Code review day. Today you should finish off your app as best you can. You coach will give you a 1:1 code review during the day so you can talk through your plan for the synoptic project with them.
5 days is the maximum time you have to spend on your synoptic project. You need to learn to cut your cloth accordingly. You should pick your tools, services and products before you start. You should practice building things with your stack before you start.
You are less likely to get stuck if you have prepared and feel familiar with your chosen tools, services or products. What follows is just some pieces of advice to have in your mind when you are working.
Try to have working software 90% of the time. Build to a waypoint, then stop and commit working code. Plan a small step of what you will do next (what you can do in 45 minutes). Now execute your plan.
If you complete your step before 45mins. Well done! Commit and plan the next step.
If your app remains broken for more than an hour you should check:
Stop and have a tea break. You should be able to roll back to your last working version. You need to re-think what you are doing:
Get your app back to a working state. Try again but plan a smaller step. I have found that having your app working about 90% of the time increases the pace of your development, and helps you avoid the rabbit holes of your app falling into an indeterminate state (being broken) for many hours.
The quality of everything I have built and worked on has come down to the thought and care that has gone into the data model. Bad data structures cause you to write extra code, that introduces the chance of more bugs. You can end up fighting yourself if you don't think carefully about how and what data you store.
Once you have figured your data model the rest of the app is much easier to build because that structure will help you make other design decisions. For example what RESTful endpoints you need, what controllers you should create or what collections your'll need on which pages.
Single page apps can be fast and snappy, but they are complex and harder to build. For a 5 day project you'll find building a RESTful app much quicker and your app will be less prone to bugs. If you plan to take on a single page app then the complexity is usually in the state management.
REST is a proven easy to follow design pattern. Your data model should have identifiable "resources" for example a quiz might have these endpoints:
GET /quizzes //get all the quizzes
GET /quizzes/1 //get all the quiz with id 1
POST /quizzes //create a new quiz
PUT /quizzes/1 //update the quiz with id 1
DELETE /quizzes/1 //delete the quiz with id 1
The design pattern saves you time and your app's structure will be robust and easy to extend.
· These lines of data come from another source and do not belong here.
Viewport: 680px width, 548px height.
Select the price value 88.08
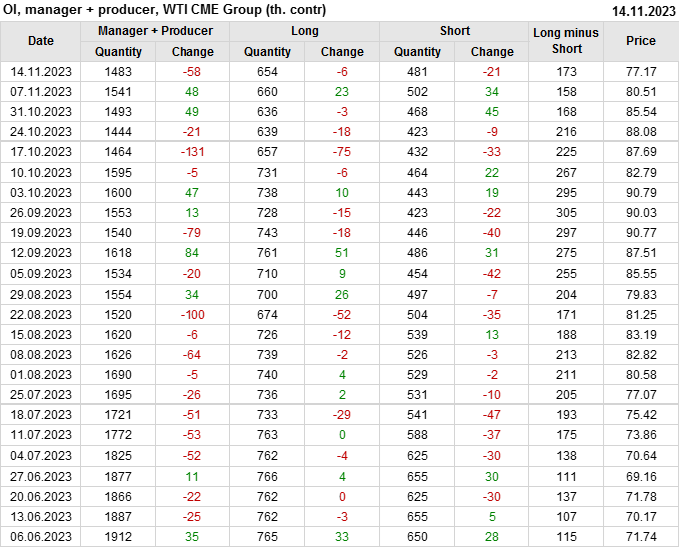[x=641, y=131]
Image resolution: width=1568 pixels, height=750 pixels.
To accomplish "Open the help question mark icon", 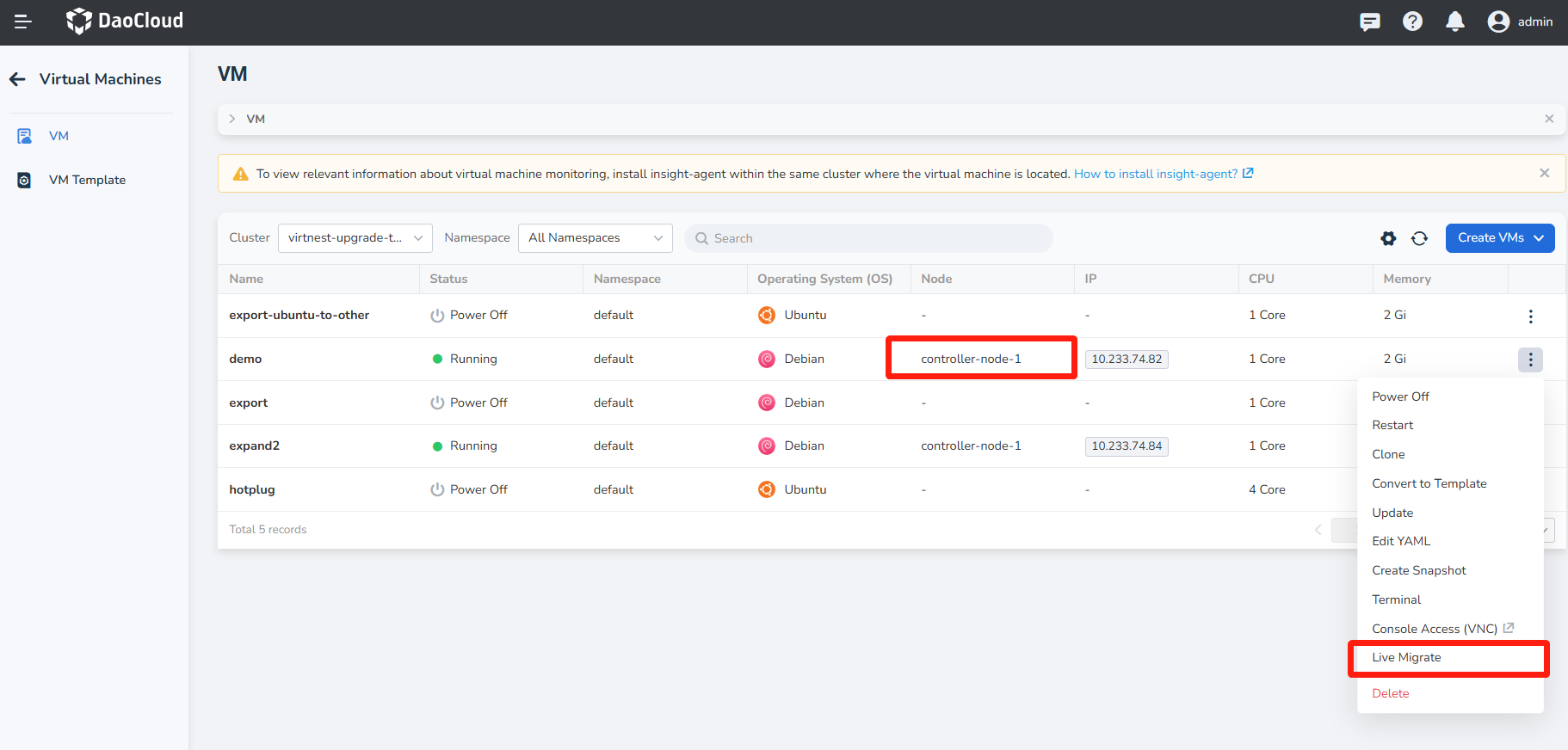I will click(1412, 22).
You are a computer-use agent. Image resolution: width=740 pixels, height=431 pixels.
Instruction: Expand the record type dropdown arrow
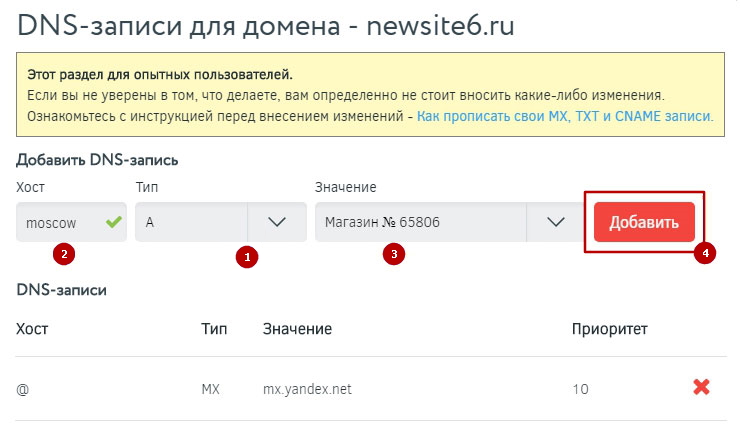click(277, 222)
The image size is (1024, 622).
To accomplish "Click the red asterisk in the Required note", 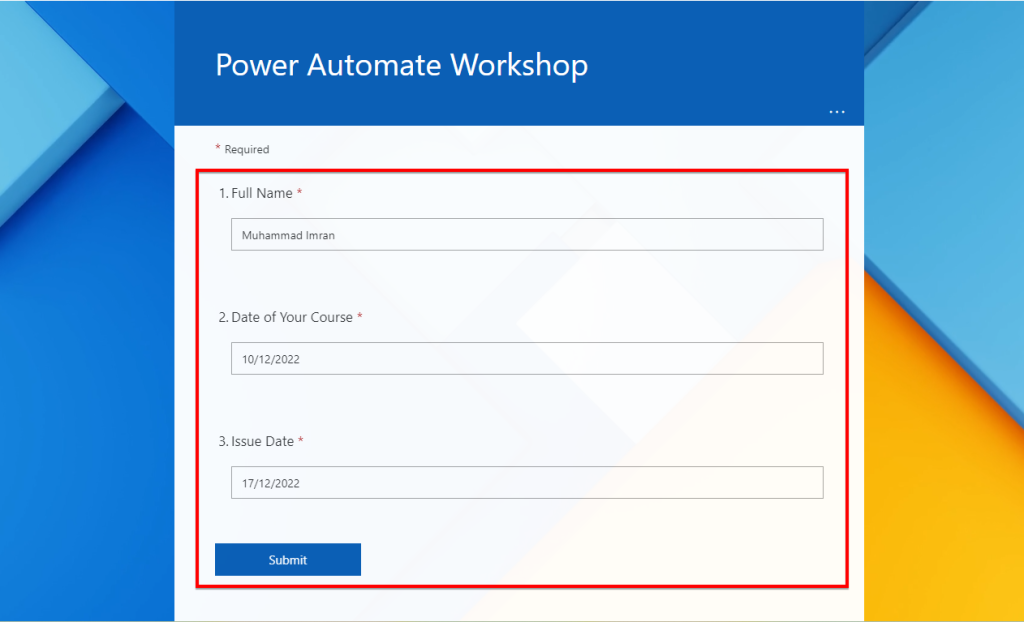I will tap(218, 148).
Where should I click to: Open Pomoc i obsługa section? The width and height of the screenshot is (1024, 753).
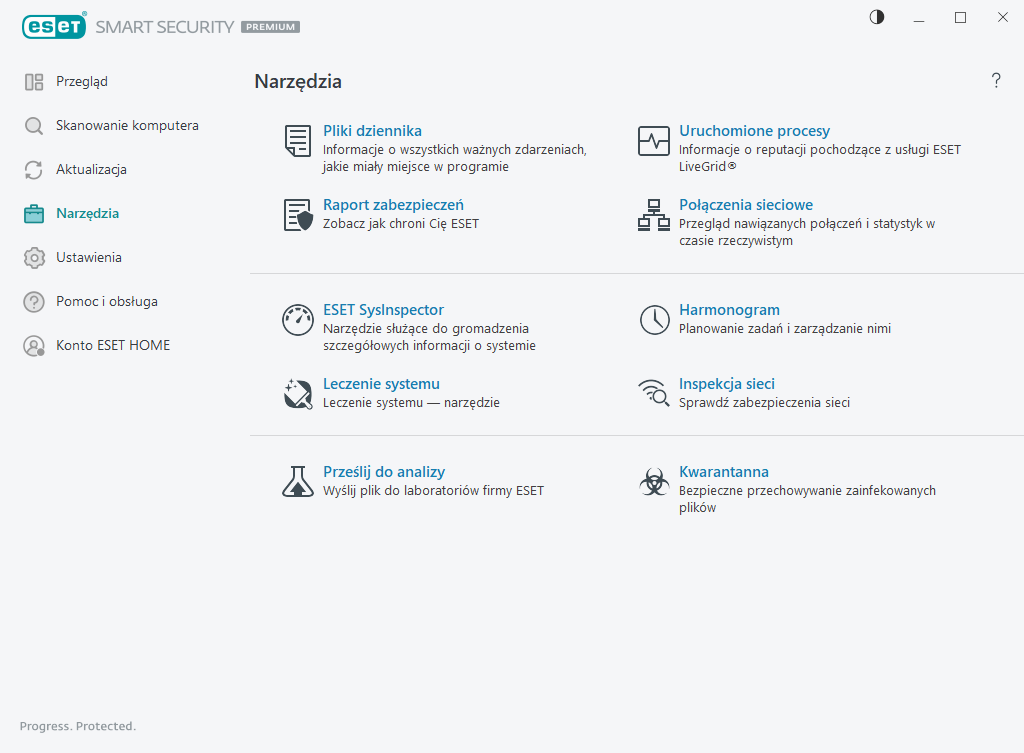pos(106,302)
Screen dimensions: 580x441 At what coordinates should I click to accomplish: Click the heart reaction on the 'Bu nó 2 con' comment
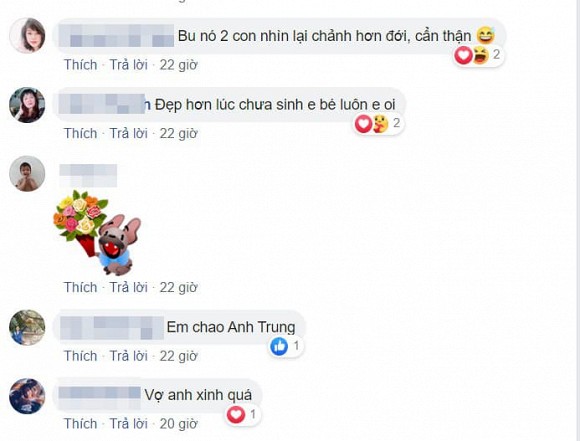463,56
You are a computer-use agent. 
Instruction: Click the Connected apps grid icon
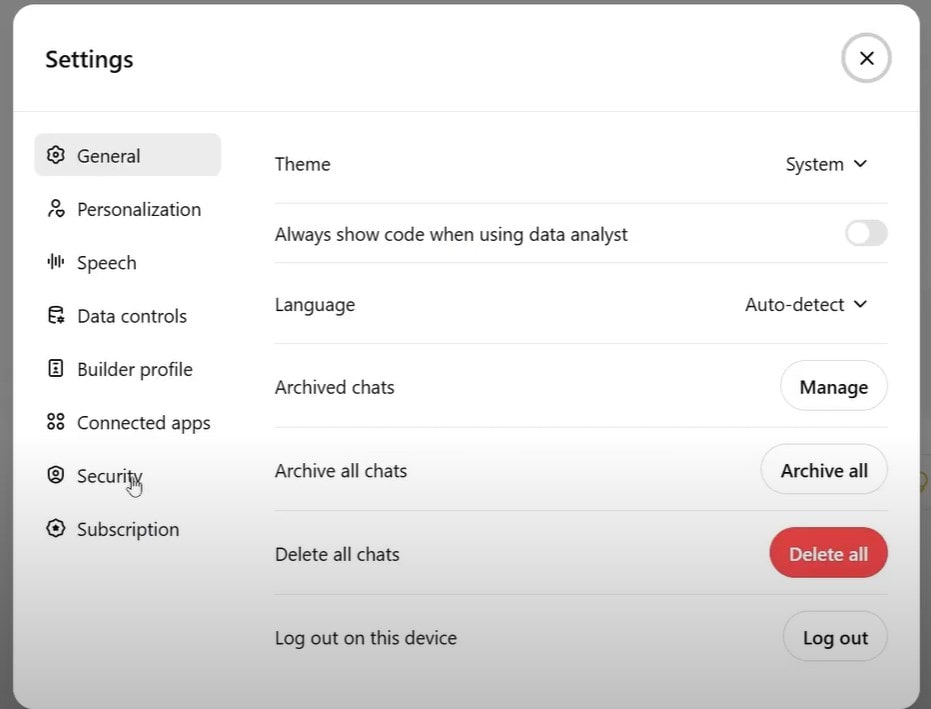coord(56,422)
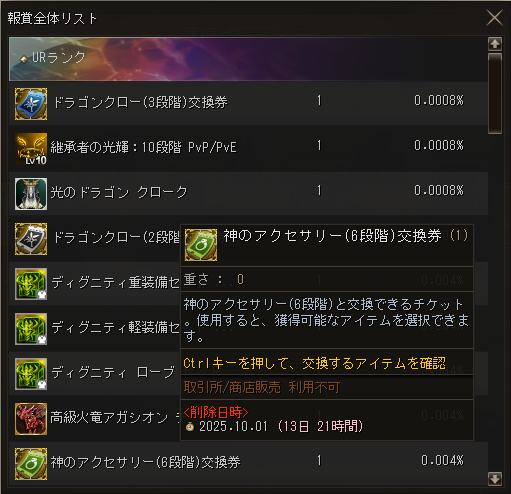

One of the current BCS synoptic projects explicitly asks you to build a RESTful app.
With single page apps your data model needs to be loaded into the browser, and not necessarily all at once. You need a backend that will give you your data in the right shape for your page or component. You'll end up implementing a data model on the backend, and frontend.
The classic pattern is to load an HTML page that executes your React app. That React app makes calls to the backend server to get data as and when the user navigates around the app. You'll need spinners indicating that data is loading...
Just be aware of the extra work and practice before you start. You should also find a good routing library to help you structure your frontend code. This is a warning for apprentices planing to build in React, a frontend framework made for single page apps (SPAs). Know what you are doing before you start.
Users equate quality with good looking frontends. If your app looks great users believe that is is of good quality. 5 days is such a short amount of time you'll be really pushed to create CSS from scratch that looks good. Use a design system and leverage the components and styling that it gives you.
You'll still need to spend time making your app look consistent. Plan for that time. Make that time. Be mindful of spacing. Inconsistent spacing is the one thing that makes your UI look amateurish.
This is most effective toward the end of your build when all the views, pages and components are in place and wired up. Make a pass to ensure consistent spacing around form elements, buttons, lists, menu items etc.